Aim of the exercise:
Locate each line in the records below that contains the word "list". Copy every such line.

Dataset extract start

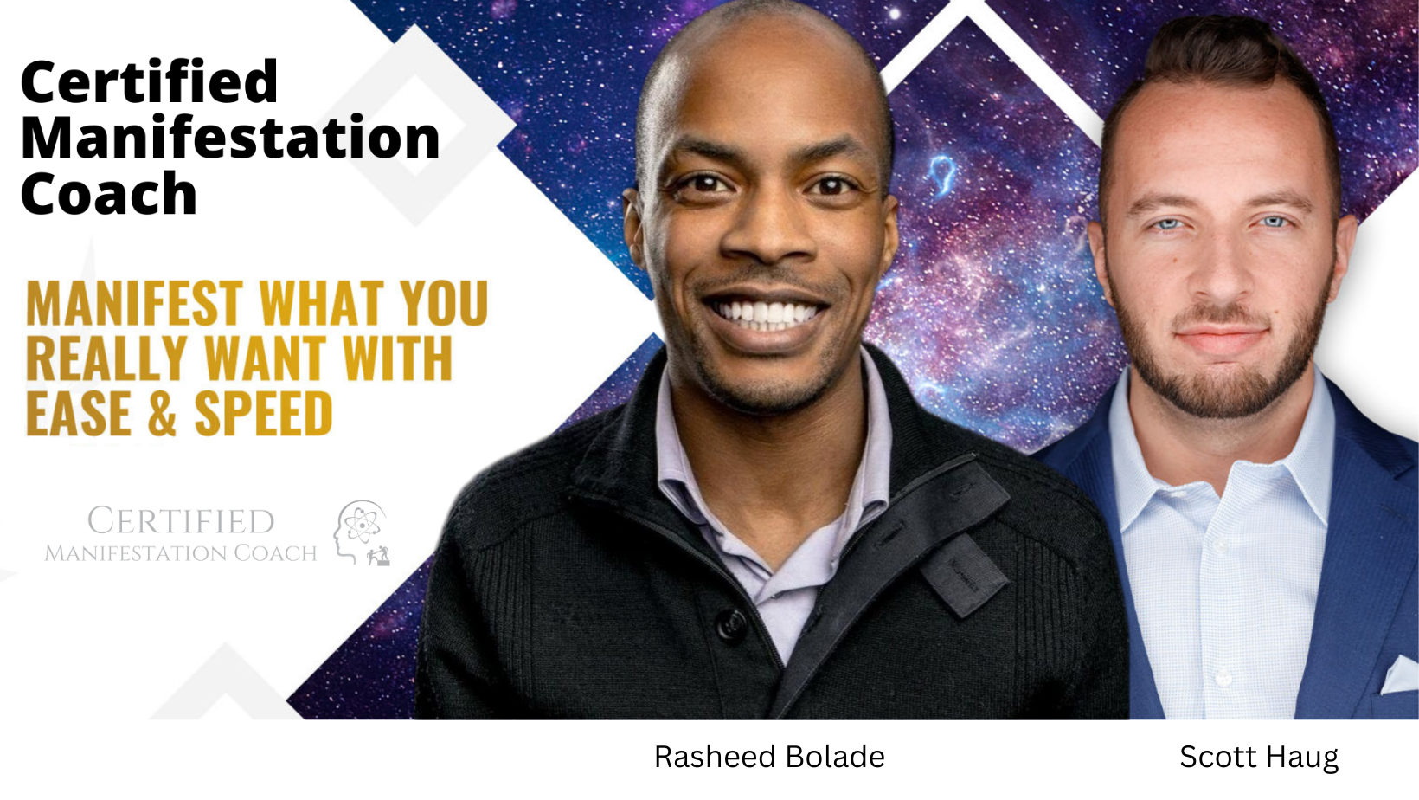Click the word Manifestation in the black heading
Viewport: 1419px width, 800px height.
click(230, 138)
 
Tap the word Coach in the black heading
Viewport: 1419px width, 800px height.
click(109, 193)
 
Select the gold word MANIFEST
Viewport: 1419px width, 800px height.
click(134, 303)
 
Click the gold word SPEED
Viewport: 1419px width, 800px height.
click(263, 414)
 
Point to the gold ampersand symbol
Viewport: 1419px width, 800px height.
click(162, 414)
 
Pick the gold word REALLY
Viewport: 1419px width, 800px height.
click(106, 358)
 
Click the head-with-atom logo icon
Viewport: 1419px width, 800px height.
click(362, 532)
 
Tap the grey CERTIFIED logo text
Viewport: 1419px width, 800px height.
click(181, 521)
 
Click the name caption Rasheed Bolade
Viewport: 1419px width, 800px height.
click(769, 757)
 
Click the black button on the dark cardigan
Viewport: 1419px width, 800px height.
click(731, 624)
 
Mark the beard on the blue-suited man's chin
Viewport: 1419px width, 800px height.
click(1223, 380)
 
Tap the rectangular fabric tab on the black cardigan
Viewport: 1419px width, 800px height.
click(964, 575)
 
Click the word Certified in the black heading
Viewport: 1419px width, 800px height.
click(150, 81)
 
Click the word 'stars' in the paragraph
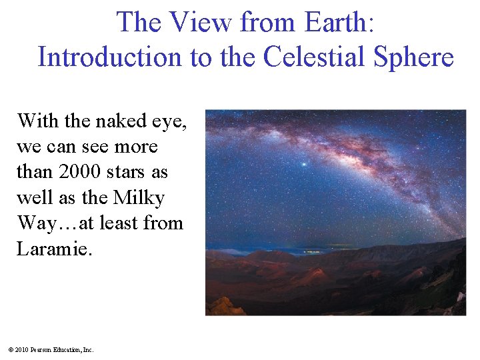click(130, 172)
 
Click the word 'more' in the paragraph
click(135, 147)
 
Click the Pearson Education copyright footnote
click(51, 349)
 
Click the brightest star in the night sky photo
click(305, 164)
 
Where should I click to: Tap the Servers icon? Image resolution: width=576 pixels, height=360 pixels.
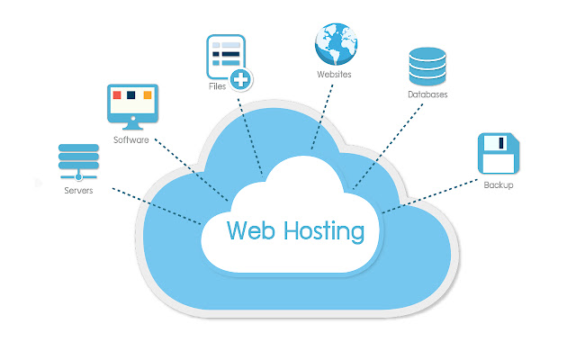coord(76,162)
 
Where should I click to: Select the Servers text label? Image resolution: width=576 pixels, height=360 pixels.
coord(77,191)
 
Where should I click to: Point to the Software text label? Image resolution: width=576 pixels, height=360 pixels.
coord(131,140)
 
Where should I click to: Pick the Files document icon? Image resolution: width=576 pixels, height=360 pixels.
coord(225,58)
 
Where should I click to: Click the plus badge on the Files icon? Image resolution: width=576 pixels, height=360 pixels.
coord(240,79)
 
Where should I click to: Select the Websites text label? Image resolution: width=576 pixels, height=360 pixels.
coord(334,74)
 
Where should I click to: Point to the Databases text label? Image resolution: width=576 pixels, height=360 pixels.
coord(427,94)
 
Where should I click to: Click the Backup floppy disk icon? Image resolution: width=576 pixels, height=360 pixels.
coord(497,154)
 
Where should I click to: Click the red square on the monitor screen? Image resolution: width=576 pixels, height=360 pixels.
coord(117,94)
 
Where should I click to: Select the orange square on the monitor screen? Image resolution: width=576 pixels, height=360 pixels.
coord(147,94)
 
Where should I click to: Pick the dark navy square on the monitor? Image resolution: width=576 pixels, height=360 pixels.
coord(131,94)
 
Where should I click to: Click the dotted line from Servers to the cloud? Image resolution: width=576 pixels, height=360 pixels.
coord(153,206)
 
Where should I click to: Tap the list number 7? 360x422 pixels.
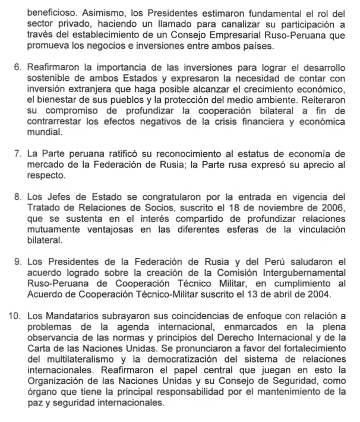point(17,155)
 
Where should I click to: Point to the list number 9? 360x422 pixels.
point(17,262)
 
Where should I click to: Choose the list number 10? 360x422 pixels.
point(14,315)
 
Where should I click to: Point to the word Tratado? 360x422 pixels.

Dataset extract end

Output of the exercise:
Where should I click to: Tap the list number 7? 360x422 pixels.
Where should I click to: Point to the list number 9? 360x422 pixels.
Where should I click to: Choose the list number 10? 360x422 pixels.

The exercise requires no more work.